Their fashion show What Not To Wear was a big hit for the BBC, but after five years they defected to ITV in 2006 for a £1.2million initial contract.

Yet the pair never repeated their earlier success and were last seen doing online shows and makeover tours in Poland.

Even Morecambe and Wise stumbled when they left their 20million-plus audiences at the BBC for Thames Television in 1978, while it seems unlikely that Jeremy Clarkson and co will emulate their huge BBC Top Gear success on their new show for online broadcaste­r Amazon.

Yes, the money is tempting, but does oblivion beckon?

As everyone else seems to have made fortunes out of GBBO – including many of the contestant­s themselves – one can understand why Love Production­s wanted to cash in on their golden goose.

After all, with the record-breaking success of the last series, rising figures this year and the slightly extravagan­t lionisatio­n of winner Nadiya – she now has her own show on BBC, The Chronicles Of Nadiya – perhaps we are reaching peak cake?

The day when the show explodes in its own overheated oven, like an unpricked potato, cannot be far off.
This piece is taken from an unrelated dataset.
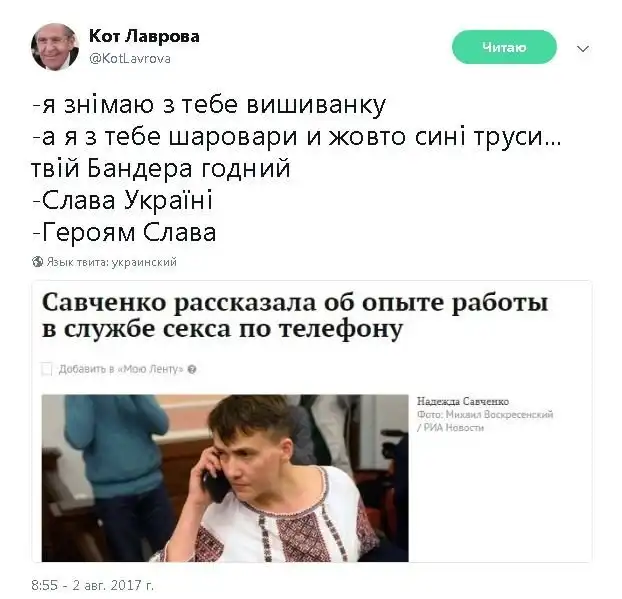This screenshot has height=599, width=622.
Task: Click the Язык твита: украинский label
Action: pyautogui.click(x=111, y=262)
Yet I can’t help but feel that Love has made a terrible mistake.

After all, it was the BBC who took a huge chance on the Bake Off, who left it to rise and prove itself after everyone had turned it down and the first series in 2010 was met with disinteres­t and derision.

Not every broadcaste­r would have done that and then persisted.

It is easy to forget now those punishing early reviews. The Telegraph called it ‘a budget X Factor for diabetics’ and ‘moronicall­y patronisin­g’, The Guardian decided that ‘once you’ve seen one person cream butter and sugar together, haven’t you seen them all?’, while the Sun dubbed it ‘ The Great British Eff Off’.

Charming. Yet the GBBO confounded all the sceptics and rose to become the best loved family show of the last decade and beyond. Now that is all over. It will never, ever be the same again and it is useless trying to pretend that it will.

I’d like to say let’s circle the wagon wheels and fight it out, but it is too late – much too late – for that.